• SELECTED EXTRACT:
Here are 5 examples illustrating how numbers in statistics often do NOT mean what they seem to indicate:

Example A

If the 14 players on a basketball team have a median height of 6 feet 6 inches, it might seem that 7 of those athletes must be shorter than 6’6” whereas 7 must be taller than that. Wrong!

Example B

If the data on 2 variables produce a correlation of +.50, it might seem that the strength of the measured relationship is exactly midway between being ultra weak and ultra strong. Not so!

Example C

If a carefully conducted scientific survey indicates that Candidate X currently has the support of 57% of likely voters with a margin of error of plus or minus 3 percentage points, it might seem that a duplicate survey conducted on the same day in the same way would show Candidate X’s support to be somewhere between 54% and 60%. Bad thought!

• Interface element material:
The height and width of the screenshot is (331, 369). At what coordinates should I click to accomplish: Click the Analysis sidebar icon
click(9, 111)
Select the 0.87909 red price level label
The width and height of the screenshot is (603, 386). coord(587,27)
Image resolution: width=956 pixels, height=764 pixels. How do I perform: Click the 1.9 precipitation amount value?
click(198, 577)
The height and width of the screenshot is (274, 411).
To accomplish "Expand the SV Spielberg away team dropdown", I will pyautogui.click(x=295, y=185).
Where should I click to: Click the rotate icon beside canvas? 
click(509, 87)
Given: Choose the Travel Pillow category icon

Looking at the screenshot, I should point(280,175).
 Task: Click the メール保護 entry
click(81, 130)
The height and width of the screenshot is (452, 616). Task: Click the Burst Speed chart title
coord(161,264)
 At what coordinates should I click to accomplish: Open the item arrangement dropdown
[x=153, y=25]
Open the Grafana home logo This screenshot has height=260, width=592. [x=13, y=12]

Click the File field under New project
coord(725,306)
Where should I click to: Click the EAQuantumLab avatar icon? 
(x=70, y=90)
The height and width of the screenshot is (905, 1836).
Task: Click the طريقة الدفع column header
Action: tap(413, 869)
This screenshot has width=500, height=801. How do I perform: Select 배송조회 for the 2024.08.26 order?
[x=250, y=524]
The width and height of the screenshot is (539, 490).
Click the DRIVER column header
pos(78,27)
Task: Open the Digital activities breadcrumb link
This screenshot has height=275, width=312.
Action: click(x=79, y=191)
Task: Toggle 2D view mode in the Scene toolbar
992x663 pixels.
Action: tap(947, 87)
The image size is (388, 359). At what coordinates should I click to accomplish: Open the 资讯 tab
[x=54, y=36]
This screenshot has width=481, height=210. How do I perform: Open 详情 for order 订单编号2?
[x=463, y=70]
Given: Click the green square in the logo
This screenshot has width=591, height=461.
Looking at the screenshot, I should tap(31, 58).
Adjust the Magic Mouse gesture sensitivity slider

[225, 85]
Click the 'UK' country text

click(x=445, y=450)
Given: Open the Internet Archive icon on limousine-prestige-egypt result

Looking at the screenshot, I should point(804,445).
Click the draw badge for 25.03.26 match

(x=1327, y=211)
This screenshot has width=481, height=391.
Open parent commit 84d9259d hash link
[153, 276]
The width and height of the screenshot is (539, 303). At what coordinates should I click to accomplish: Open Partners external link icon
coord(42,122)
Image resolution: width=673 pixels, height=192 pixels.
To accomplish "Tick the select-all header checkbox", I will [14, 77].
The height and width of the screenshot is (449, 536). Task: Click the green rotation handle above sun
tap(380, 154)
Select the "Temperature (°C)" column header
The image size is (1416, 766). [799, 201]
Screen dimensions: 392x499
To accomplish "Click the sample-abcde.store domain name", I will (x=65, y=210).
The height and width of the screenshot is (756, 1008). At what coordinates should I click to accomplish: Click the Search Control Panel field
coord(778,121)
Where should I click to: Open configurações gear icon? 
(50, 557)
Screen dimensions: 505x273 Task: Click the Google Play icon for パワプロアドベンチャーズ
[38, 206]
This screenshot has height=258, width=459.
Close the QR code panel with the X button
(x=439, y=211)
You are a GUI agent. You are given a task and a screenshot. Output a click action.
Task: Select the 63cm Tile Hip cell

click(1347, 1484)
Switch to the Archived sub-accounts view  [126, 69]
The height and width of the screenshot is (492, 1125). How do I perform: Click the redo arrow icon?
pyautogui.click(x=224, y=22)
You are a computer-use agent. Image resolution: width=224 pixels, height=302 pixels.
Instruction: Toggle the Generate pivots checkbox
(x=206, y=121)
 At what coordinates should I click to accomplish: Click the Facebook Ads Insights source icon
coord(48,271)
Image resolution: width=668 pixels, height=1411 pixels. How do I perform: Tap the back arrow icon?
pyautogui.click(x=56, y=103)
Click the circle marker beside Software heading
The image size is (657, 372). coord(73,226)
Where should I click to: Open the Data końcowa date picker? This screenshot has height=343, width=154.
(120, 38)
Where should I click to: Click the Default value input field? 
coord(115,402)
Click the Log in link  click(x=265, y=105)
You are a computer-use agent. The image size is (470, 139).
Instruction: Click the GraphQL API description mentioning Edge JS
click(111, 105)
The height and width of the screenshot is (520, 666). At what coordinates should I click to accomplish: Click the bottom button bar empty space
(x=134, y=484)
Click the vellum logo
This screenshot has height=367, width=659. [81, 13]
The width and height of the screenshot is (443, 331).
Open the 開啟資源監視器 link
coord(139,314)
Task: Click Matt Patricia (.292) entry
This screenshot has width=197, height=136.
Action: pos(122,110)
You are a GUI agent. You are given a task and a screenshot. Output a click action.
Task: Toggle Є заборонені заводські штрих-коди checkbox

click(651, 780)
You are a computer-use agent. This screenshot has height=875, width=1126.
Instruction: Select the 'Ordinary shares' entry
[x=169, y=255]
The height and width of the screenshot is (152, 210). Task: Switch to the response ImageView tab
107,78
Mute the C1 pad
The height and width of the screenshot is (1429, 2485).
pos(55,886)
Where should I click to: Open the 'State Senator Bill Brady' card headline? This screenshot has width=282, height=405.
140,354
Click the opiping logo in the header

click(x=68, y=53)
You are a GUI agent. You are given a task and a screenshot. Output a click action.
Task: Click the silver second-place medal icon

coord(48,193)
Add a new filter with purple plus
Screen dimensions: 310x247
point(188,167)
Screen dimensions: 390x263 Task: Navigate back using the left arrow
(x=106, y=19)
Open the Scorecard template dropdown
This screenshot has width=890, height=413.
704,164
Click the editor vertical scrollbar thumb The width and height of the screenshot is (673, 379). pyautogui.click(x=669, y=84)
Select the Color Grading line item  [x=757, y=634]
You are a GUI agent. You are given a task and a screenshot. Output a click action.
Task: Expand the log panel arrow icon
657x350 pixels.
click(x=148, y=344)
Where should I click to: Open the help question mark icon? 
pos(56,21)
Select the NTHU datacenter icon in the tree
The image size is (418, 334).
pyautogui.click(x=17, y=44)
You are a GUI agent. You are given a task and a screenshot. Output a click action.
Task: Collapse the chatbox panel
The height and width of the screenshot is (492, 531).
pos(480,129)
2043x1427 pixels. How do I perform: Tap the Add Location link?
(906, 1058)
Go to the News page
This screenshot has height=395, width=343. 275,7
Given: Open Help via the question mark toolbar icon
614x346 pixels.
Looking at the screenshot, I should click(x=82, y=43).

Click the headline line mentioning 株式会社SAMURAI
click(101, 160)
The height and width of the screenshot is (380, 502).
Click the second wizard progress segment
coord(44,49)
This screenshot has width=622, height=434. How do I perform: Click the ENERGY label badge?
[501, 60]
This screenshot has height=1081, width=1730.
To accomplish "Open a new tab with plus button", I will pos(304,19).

• TO-DO LIST:
1. Repeat the passage of the statistics excerpt from "Here are 5 examples" up to and including "60%. Bad thought!".
2. List every short exclamation that closes one of the examples in the statistics excerpt.

• EXERCISE RESULTS:
1.
Here are 5 examples illustrating how numbers in statistics often do NOT mean what they seem to indicate:

Example A

If the 14 players on a basketball team have a median height of 6 feet 6 inches, it might seem that 7 of those athletes must be shorter than 6’6” whereas 7 must be taller than that. Wrong!

Example B

If the data on 2 variables produce a correlation of +.50, it might seem that the strength of the measured relationship is exactly midway between being ultra weak and ultra strong. Not so!

Example C

If a carefully conducted scientific survey indicates that Candidate X currently has the support of 57% of likely voters with a margin of error of plus or minus 3 percentage points, it might seem that a duplicate survey conducted on the same day in the same way would show Candidate X’s support to be somewhere between 54% and 60%. Bad thought!

2.
Wrong!
Not so!
Bad thought!